## EXERCISE TASK
Reproduce word for word the lines starting with the line containing "The image size is (926, 594)." and going on through the last line.

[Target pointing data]

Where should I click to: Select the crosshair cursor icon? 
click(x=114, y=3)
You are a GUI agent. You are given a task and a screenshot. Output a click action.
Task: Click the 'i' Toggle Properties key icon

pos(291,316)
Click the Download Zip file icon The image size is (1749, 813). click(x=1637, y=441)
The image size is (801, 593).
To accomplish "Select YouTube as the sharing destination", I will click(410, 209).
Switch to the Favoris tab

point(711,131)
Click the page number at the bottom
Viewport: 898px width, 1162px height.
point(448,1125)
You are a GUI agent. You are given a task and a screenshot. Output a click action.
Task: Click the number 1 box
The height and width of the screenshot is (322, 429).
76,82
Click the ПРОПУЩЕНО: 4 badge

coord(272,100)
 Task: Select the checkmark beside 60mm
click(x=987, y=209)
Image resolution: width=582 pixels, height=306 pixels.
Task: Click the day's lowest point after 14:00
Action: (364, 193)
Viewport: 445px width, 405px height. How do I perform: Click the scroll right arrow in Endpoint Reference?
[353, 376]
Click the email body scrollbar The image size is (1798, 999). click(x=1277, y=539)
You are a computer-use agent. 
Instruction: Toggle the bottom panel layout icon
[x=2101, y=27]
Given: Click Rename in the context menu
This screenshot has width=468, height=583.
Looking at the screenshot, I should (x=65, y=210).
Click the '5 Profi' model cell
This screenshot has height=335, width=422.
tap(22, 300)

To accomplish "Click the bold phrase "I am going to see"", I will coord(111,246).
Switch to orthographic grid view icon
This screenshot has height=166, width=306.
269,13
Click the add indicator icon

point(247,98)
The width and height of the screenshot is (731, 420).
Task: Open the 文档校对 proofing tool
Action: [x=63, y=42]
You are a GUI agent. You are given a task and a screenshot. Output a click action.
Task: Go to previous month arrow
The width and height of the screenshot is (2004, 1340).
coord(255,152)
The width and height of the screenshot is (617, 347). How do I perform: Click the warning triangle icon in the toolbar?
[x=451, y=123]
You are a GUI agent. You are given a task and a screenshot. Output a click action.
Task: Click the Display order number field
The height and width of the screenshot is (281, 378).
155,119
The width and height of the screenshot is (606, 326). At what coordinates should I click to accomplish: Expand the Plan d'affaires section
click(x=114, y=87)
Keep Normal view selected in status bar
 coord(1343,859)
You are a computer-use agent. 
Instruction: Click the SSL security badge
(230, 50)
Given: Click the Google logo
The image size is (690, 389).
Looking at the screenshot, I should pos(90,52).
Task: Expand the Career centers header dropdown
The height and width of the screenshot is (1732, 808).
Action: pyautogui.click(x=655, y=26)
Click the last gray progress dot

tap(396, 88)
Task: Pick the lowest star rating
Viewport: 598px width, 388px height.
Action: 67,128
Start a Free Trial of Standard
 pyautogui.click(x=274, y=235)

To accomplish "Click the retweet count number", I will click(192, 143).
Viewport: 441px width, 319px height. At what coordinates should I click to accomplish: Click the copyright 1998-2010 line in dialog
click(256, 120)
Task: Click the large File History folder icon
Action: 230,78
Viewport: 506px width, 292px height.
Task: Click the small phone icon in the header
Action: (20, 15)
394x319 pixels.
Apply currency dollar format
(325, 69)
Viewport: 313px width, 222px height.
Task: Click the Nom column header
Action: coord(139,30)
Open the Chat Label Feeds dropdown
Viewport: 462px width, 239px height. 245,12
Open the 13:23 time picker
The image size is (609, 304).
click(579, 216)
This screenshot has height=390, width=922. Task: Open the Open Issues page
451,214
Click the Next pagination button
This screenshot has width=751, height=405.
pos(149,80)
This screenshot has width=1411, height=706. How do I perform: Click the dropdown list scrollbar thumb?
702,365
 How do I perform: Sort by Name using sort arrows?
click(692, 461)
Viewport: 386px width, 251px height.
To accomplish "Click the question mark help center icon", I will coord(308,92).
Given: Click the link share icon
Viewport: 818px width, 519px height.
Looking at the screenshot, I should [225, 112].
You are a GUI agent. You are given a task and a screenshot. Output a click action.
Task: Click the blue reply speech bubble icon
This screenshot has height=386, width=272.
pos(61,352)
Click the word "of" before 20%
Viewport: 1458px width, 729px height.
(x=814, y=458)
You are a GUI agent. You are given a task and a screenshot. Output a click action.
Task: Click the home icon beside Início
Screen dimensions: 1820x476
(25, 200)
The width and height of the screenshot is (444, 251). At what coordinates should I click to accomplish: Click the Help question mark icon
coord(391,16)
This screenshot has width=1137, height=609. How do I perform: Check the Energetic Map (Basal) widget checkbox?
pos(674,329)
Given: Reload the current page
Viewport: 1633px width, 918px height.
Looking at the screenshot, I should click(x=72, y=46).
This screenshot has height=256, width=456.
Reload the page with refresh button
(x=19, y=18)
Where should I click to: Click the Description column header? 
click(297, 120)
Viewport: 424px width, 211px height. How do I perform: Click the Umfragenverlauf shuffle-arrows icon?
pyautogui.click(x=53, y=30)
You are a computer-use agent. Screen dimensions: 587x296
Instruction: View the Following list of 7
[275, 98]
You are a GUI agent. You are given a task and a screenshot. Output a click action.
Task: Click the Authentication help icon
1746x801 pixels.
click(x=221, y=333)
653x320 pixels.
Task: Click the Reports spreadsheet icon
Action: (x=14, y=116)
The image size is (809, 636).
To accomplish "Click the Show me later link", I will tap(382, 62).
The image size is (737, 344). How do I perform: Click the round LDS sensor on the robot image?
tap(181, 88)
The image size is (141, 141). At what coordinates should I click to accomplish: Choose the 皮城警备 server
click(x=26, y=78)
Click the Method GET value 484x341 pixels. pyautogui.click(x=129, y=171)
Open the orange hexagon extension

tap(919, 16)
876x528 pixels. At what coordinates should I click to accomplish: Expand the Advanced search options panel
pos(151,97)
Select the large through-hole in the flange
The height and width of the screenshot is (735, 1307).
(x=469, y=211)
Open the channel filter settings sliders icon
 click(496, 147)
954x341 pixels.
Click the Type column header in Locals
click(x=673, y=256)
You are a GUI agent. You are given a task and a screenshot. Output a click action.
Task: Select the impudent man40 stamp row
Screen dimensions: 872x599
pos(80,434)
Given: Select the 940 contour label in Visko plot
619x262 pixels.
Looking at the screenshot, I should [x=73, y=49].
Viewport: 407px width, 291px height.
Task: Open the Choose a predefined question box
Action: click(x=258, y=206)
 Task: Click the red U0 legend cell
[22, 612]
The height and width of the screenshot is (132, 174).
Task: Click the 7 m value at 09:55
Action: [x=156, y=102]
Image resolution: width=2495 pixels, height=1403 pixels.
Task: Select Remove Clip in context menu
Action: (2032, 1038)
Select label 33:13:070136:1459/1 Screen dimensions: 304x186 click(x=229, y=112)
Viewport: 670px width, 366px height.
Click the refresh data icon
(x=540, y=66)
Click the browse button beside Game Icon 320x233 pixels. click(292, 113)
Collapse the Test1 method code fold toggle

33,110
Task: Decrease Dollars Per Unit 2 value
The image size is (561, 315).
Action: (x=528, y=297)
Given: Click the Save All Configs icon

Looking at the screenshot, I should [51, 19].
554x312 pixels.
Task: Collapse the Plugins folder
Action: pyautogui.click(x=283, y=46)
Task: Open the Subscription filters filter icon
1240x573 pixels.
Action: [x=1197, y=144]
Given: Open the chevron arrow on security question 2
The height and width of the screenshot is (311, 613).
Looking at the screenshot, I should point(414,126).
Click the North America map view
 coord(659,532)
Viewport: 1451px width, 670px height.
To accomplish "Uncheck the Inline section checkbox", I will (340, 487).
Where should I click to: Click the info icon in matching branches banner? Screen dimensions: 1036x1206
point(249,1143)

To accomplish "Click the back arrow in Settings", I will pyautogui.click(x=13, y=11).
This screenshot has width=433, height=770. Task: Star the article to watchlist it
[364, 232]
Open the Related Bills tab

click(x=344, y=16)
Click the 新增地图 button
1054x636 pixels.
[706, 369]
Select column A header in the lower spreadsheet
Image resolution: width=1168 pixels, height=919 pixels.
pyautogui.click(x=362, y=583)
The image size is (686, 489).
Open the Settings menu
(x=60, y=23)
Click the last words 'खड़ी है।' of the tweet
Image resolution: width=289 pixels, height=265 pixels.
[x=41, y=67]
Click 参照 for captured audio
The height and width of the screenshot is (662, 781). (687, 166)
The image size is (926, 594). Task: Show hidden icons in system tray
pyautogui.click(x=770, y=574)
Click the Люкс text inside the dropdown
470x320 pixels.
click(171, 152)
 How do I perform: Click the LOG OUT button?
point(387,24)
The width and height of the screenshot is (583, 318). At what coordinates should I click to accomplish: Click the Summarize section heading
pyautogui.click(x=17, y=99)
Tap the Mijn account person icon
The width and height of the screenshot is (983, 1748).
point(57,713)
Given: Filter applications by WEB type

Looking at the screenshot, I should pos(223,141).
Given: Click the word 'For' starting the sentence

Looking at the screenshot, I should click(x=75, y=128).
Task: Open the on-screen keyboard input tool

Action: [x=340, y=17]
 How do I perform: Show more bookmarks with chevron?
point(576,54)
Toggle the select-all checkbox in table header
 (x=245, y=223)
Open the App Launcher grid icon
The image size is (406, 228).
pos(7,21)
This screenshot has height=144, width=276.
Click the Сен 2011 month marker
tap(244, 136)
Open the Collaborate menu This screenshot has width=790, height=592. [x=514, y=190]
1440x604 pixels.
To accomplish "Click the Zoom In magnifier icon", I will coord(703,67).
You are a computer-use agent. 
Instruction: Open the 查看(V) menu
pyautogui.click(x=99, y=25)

## RESPONSE TO THIS EXERCISE
The image size is (926, 594). Task: Show hidden icons in system tray
pyautogui.click(x=770, y=574)
Click the Люкс text inside the dropdown
470x320 pixels.
click(171, 152)
 How do I perform: Click the LOG OUT button?
point(387,24)
The width and height of the screenshot is (583, 318). At what coordinates should I click to accomplish: Click the Summarize section heading
pyautogui.click(x=17, y=99)
Tap the Mijn account person icon
The width and height of the screenshot is (983, 1748).
point(57,713)
Given: Filter applications by WEB type

Looking at the screenshot, I should pos(223,141).
Given: Click the word 'For' starting the sentence

Looking at the screenshot, I should click(x=75, y=128).
Task: Open the on-screen keyboard input tool

Action: [x=340, y=17]
 How do I perform: Show more bookmarks with chevron?
point(576,54)
Toggle the select-all checkbox in table header
 (x=245, y=223)
Open the App Launcher grid icon
The image size is (406, 228).
pos(7,21)
This screenshot has height=144, width=276.
Click the Сен 2011 month marker
tap(244, 136)
Open the Collaborate menu This screenshot has width=790, height=592. [x=514, y=190]
1440x604 pixels.
To accomplish "Click the Zoom In magnifier icon", I will coord(703,67).
You are a computer-use agent. 
Instruction: Open the 查看(V) menu
pyautogui.click(x=99, y=25)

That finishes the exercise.